* _Exercise brief_: Repeat the lines from the one containing "You are a computer-use" through the end of the listing exactly, both ends included. Do not carry over any pictures.
"""
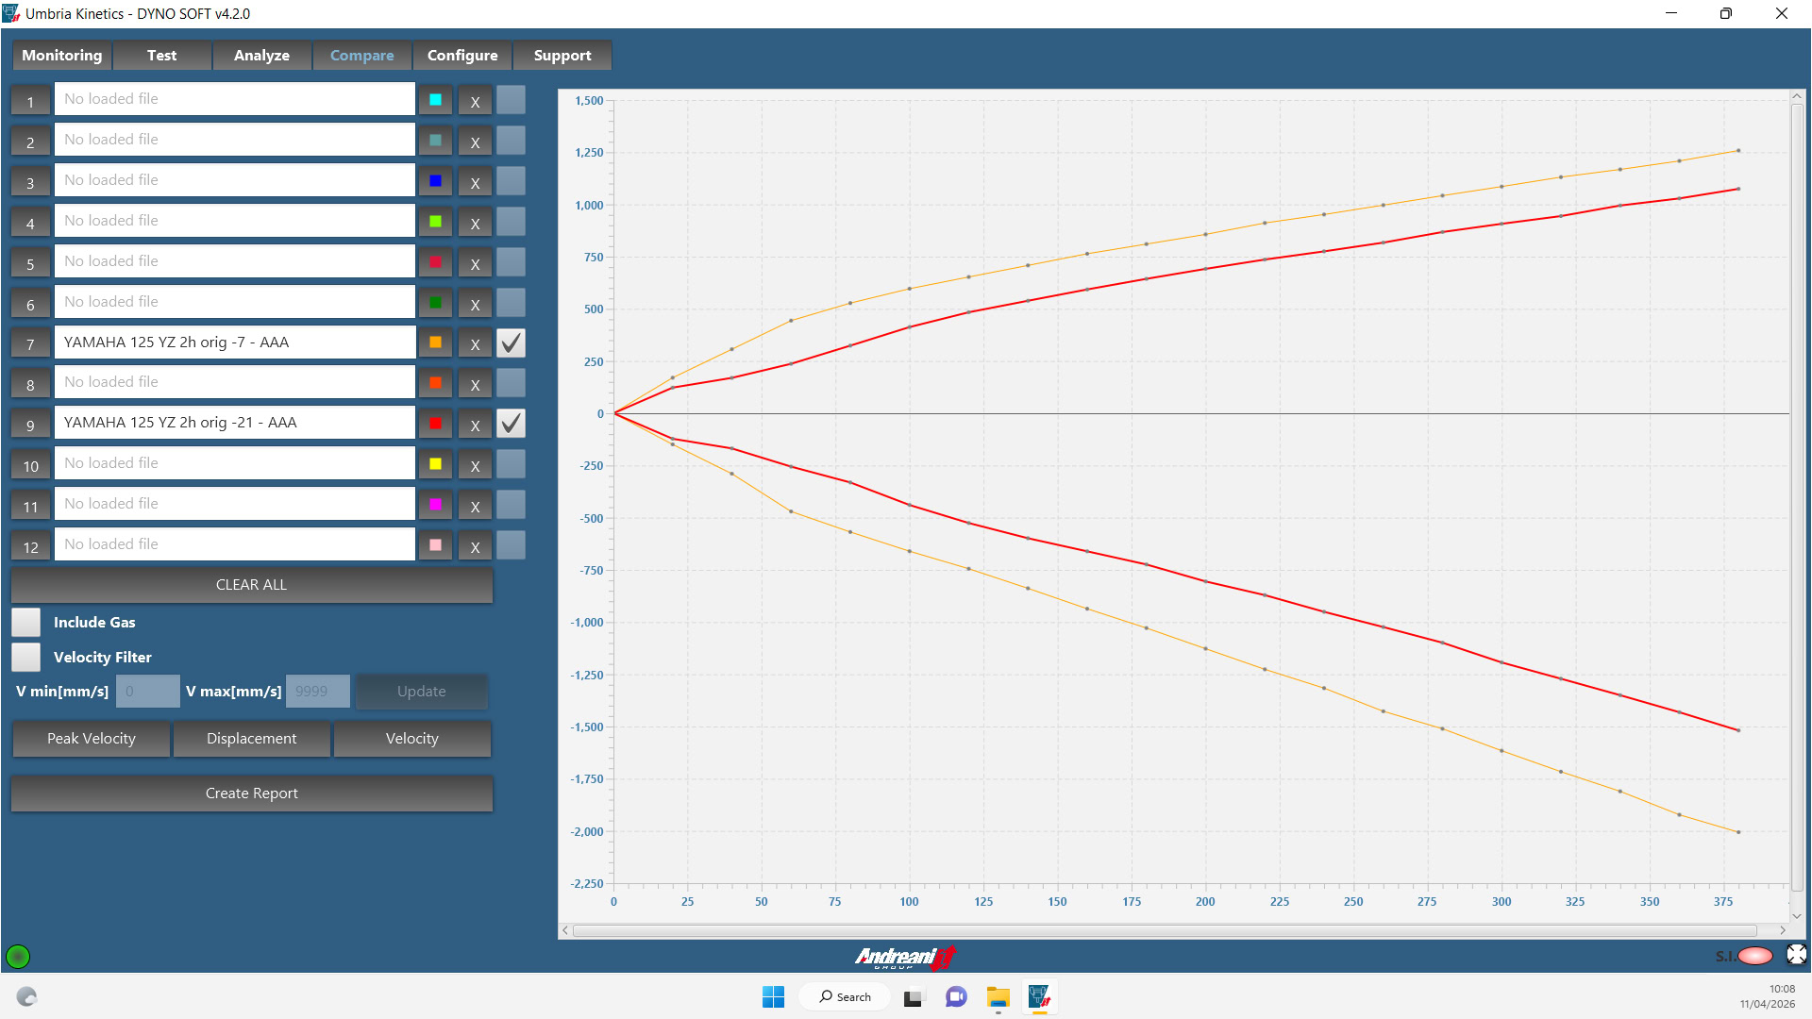Click the Create Report button
Viewport: 1812px width, 1019px height.
(x=251, y=793)
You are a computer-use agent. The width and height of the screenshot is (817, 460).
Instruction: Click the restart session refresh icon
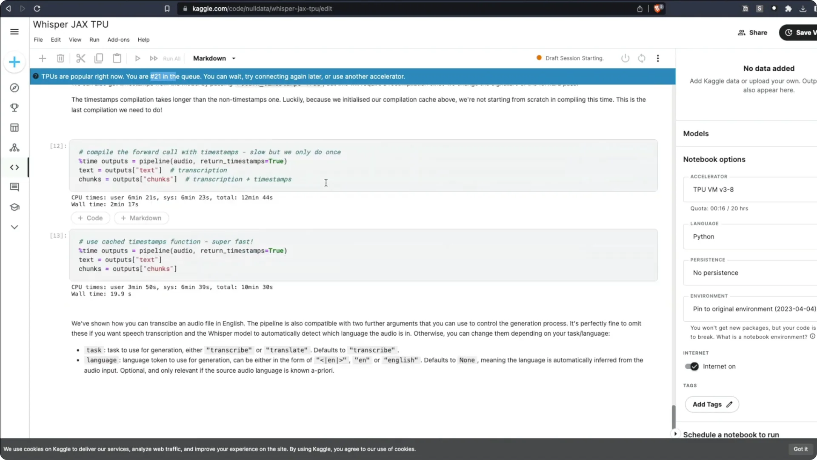click(642, 58)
"""
* _Problem solution_:
You are a computer-use agent. The width and height of the screenshot is (817, 460).
Instruction: Click the restart session refresh icon
click(642, 58)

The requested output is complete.